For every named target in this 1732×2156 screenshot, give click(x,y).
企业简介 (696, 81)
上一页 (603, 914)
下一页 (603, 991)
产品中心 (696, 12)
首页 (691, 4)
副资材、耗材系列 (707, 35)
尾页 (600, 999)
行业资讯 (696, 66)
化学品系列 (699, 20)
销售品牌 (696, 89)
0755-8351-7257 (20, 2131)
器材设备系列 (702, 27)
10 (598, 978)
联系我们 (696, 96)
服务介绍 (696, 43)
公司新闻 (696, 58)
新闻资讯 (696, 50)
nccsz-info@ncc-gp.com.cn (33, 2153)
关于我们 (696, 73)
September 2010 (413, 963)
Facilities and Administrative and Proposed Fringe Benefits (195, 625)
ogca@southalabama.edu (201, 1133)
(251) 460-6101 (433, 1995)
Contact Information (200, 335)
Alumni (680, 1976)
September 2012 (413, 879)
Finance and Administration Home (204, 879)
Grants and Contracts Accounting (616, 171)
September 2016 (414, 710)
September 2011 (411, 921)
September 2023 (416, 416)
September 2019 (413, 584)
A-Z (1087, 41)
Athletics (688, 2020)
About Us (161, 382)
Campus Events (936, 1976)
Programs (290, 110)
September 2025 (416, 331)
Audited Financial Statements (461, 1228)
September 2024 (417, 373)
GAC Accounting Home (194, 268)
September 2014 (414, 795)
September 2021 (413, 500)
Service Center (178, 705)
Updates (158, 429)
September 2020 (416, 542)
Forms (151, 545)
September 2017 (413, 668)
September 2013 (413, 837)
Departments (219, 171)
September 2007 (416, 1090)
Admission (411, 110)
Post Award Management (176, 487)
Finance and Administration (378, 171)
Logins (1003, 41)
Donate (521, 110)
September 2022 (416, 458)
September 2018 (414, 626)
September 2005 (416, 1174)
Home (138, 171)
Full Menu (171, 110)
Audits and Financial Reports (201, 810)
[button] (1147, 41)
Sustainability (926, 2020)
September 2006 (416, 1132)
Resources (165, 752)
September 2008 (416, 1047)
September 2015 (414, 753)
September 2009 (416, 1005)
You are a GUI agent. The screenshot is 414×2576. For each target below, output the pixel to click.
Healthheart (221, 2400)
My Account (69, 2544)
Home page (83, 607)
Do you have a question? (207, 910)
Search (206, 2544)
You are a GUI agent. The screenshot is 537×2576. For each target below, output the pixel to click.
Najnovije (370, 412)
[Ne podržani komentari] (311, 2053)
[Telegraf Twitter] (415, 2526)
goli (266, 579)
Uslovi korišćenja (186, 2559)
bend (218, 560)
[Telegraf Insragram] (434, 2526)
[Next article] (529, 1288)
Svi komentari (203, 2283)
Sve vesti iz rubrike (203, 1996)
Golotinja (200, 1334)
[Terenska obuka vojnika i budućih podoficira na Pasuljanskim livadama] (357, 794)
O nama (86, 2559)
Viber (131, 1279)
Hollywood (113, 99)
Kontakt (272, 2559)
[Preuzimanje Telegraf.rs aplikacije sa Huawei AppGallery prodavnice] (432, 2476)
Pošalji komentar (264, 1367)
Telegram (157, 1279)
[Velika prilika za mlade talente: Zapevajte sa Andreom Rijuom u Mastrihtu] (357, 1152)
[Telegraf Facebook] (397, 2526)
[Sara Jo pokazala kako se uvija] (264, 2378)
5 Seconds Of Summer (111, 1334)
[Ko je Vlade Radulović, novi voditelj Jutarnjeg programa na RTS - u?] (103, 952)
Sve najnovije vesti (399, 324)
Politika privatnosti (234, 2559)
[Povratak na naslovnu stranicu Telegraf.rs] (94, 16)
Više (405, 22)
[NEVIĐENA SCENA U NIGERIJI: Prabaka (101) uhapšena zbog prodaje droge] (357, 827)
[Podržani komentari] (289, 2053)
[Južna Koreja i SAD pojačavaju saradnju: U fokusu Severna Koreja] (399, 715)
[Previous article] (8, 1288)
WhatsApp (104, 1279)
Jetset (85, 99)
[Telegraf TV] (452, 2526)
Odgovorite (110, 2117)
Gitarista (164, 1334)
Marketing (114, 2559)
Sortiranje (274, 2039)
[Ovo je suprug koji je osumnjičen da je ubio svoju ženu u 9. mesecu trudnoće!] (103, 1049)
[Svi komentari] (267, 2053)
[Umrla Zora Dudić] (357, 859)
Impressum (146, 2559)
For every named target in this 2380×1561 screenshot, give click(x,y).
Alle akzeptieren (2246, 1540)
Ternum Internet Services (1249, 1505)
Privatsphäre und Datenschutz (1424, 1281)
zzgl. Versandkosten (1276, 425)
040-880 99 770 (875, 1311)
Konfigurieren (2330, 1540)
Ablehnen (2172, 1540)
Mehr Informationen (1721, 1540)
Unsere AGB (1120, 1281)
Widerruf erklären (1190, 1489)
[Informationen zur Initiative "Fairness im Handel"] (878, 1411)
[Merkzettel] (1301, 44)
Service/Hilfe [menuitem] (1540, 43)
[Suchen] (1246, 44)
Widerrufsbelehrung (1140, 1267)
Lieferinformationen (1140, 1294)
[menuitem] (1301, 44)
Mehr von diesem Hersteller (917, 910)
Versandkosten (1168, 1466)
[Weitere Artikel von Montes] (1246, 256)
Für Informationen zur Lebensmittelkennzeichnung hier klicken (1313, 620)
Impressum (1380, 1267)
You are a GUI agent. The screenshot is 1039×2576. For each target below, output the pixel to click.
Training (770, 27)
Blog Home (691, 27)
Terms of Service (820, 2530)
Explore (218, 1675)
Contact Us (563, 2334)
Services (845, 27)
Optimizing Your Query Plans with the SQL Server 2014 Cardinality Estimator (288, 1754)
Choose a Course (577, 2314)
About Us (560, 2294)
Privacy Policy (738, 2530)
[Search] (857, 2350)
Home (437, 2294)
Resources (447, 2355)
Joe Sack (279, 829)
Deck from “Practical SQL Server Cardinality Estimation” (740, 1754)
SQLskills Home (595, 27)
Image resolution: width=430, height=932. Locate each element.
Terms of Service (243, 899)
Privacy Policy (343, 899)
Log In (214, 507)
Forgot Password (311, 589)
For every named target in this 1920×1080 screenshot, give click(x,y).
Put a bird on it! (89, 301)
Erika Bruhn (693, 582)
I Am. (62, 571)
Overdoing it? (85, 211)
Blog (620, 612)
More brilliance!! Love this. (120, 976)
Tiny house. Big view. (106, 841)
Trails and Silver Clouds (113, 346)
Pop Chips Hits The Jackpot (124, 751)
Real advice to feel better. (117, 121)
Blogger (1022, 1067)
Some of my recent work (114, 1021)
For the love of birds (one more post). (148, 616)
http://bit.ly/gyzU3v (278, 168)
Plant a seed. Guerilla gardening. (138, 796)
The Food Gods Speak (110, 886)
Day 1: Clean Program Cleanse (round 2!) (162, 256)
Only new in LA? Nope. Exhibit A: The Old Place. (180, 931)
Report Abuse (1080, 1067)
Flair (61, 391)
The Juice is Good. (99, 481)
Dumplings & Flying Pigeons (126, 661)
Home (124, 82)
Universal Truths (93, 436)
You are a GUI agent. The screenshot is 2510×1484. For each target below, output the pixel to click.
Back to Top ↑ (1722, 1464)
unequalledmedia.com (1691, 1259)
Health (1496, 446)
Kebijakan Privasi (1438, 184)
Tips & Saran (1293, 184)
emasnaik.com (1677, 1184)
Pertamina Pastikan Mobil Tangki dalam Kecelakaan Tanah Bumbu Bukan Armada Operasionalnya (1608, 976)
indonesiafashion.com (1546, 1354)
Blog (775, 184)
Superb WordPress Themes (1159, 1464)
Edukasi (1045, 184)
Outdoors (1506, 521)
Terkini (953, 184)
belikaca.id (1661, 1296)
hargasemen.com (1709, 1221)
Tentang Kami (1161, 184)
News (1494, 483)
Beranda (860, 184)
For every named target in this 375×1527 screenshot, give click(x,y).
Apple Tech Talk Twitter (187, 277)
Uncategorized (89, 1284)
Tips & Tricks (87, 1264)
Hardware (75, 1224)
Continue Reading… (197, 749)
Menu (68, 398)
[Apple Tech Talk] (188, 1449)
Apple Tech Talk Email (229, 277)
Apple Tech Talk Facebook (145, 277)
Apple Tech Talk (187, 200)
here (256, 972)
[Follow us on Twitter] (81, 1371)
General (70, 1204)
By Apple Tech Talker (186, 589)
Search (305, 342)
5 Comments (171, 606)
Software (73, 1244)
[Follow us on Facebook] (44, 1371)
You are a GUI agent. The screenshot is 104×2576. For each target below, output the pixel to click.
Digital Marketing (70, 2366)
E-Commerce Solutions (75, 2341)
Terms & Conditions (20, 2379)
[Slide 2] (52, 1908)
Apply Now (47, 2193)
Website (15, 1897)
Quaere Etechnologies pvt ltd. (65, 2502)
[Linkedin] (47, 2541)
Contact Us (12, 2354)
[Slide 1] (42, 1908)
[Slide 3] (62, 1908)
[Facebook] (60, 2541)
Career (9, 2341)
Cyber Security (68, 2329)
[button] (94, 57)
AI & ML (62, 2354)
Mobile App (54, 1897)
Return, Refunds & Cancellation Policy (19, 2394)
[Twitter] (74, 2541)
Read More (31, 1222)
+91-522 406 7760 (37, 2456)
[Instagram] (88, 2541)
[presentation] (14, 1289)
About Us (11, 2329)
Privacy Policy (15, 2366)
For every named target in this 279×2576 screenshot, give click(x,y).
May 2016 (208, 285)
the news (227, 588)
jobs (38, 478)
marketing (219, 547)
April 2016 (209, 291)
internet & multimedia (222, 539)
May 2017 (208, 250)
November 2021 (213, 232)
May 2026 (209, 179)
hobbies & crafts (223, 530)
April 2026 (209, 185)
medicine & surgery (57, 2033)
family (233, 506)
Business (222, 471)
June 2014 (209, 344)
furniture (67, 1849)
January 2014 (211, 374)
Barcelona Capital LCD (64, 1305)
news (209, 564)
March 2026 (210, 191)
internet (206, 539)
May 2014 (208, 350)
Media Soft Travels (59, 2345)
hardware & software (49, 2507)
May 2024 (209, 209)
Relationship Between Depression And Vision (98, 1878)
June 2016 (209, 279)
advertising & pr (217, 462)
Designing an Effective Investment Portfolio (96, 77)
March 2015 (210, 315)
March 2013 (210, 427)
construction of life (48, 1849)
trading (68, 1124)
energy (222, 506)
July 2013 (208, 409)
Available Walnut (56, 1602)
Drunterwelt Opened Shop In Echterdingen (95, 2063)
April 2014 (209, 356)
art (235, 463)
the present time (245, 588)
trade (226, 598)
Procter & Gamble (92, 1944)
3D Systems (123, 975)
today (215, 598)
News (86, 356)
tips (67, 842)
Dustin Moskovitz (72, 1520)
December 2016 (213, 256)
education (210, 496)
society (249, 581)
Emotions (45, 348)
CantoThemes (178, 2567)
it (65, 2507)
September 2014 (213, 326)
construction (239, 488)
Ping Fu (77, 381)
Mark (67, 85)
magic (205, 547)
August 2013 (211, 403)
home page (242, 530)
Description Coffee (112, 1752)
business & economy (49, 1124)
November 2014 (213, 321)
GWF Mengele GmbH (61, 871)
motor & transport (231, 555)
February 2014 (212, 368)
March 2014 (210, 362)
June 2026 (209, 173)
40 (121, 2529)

* REQUIRED WORK *
Print only what lies in the material above starting at the line with "Home (124, 82)" and ending at the line with "Beranda (860, 184)", every line exactly as given.

* OUTPUT *
Home (124, 82)
Universal Truths (93, 436)
You are a GUI agent. The screenshot is 2510×1484. For each target below, output the pixel to click.
Back to Top ↑ (1722, 1464)
unequalledmedia.com (1691, 1259)
Health (1496, 446)
Kebijakan Privasi (1438, 184)
Tips & Saran (1293, 184)
emasnaik.com (1677, 1184)
Pertamina Pastikan Mobil Tangki dalam Kecelakaan Tanah Bumbu Bukan Armada Operasionalnya (1608, 976)
indonesiafashion.com (1546, 1354)
Blog (775, 184)
Superb WordPress Themes (1159, 1464)
Edukasi (1045, 184)
Outdoors (1506, 521)
Terkini (953, 184)
belikaca.id (1661, 1296)
hargasemen.com (1709, 1221)
Tentang Kami (1161, 184)
News (1494, 483)
Beranda (860, 184)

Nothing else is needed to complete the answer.